[DATA SUPPLIED]
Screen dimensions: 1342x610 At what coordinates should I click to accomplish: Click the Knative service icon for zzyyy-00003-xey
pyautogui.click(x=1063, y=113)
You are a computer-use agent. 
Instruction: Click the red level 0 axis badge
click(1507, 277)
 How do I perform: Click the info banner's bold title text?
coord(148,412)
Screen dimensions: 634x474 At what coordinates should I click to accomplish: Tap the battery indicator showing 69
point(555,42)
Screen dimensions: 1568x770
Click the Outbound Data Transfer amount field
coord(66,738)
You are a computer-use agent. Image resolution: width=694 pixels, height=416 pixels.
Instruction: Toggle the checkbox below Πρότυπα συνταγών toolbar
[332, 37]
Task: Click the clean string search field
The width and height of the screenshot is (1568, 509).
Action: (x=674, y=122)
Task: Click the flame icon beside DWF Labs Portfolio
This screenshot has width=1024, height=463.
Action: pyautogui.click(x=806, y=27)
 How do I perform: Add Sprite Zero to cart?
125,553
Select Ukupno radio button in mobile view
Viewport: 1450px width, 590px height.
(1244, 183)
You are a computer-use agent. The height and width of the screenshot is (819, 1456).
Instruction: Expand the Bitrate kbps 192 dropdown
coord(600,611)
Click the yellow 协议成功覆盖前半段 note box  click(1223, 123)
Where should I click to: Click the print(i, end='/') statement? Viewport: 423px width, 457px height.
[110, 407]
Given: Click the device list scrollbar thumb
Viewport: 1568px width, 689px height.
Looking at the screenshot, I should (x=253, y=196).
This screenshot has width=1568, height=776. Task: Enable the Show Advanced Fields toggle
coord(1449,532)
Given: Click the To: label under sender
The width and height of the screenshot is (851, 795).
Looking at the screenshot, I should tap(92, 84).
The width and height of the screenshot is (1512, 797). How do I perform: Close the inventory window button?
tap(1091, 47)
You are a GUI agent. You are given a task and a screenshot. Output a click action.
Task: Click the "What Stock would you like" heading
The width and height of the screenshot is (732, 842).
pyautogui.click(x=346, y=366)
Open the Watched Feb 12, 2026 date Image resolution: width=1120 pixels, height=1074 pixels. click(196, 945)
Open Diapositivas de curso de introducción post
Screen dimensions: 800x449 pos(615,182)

[WORK REQUIRED] Please update the entries above by replacing "Instruction" with "Goal" wherever it occurs, and reproduce them with everything else unchanged.

[COMPLETE ANSWER]
Screen dimensions: 1342x610 At what coordinates should I click to accomplish: Click the Knative service icon for zzyyy-00003-xey
pyautogui.click(x=1063, y=113)
You are a computer-use agent. 
Goal: Click the red level 0 axis badge
click(1507, 277)
 How do I perform: Click the info banner's bold title text?
coord(148,412)
Screen dimensions: 634x474 At what coordinates should I click to accomplish: Tap the battery indicator showing 69
point(555,42)
Screen dimensions: 1568x770
Click the Outbound Data Transfer amount field
coord(66,738)
You are a computer-use agent. Image resolution: width=694 pixels, height=416 pixels.
Goal: Toggle the checkbox below Πρότυπα συνταγών toolbar
[332, 37]
Task: Click the clean string search field
The width and height of the screenshot is (1568, 509).
Action: (x=674, y=122)
Task: Click the flame icon beside DWF Labs Portfolio
This screenshot has width=1024, height=463.
Action: pyautogui.click(x=806, y=27)
 How do I perform: Add Sprite Zero to cart?
125,553
Select Ukupno radio button in mobile view
Viewport: 1450px width, 590px height.
(1244, 183)
You are a computer-use agent. The height and width of the screenshot is (819, 1456).
Goal: Expand the Bitrate kbps 192 dropdown
coord(600,611)
Click the yellow 协议成功覆盖前半段 note box  click(1223, 123)
Where should I click to: Click the print(i, end='/') statement? Viewport: 423px width, 457px height.
[110, 407]
Given: Click the device list scrollbar thumb
Viewport: 1568px width, 689px height.
Looking at the screenshot, I should (x=253, y=196).
This screenshot has width=1568, height=776. Task: Enable the Show Advanced Fields toggle
coord(1449,532)
Given: Click the To: label under sender
The width and height of the screenshot is (851, 795).
Looking at the screenshot, I should tap(92, 84).
The width and height of the screenshot is (1512, 797). How do I perform: Close the inventory window button?
tap(1091, 47)
You are a GUI agent. You are given a task and a screenshot. Output a click action.
Task: Click the "What Stock would you like" heading
The width and height of the screenshot is (732, 842).
pyautogui.click(x=346, y=366)
Open the Watched Feb 12, 2026 date Image resolution: width=1120 pixels, height=1074 pixels. click(196, 945)
Open Diapositivas de curso de introducción post
Screen dimensions: 800x449 pos(615,182)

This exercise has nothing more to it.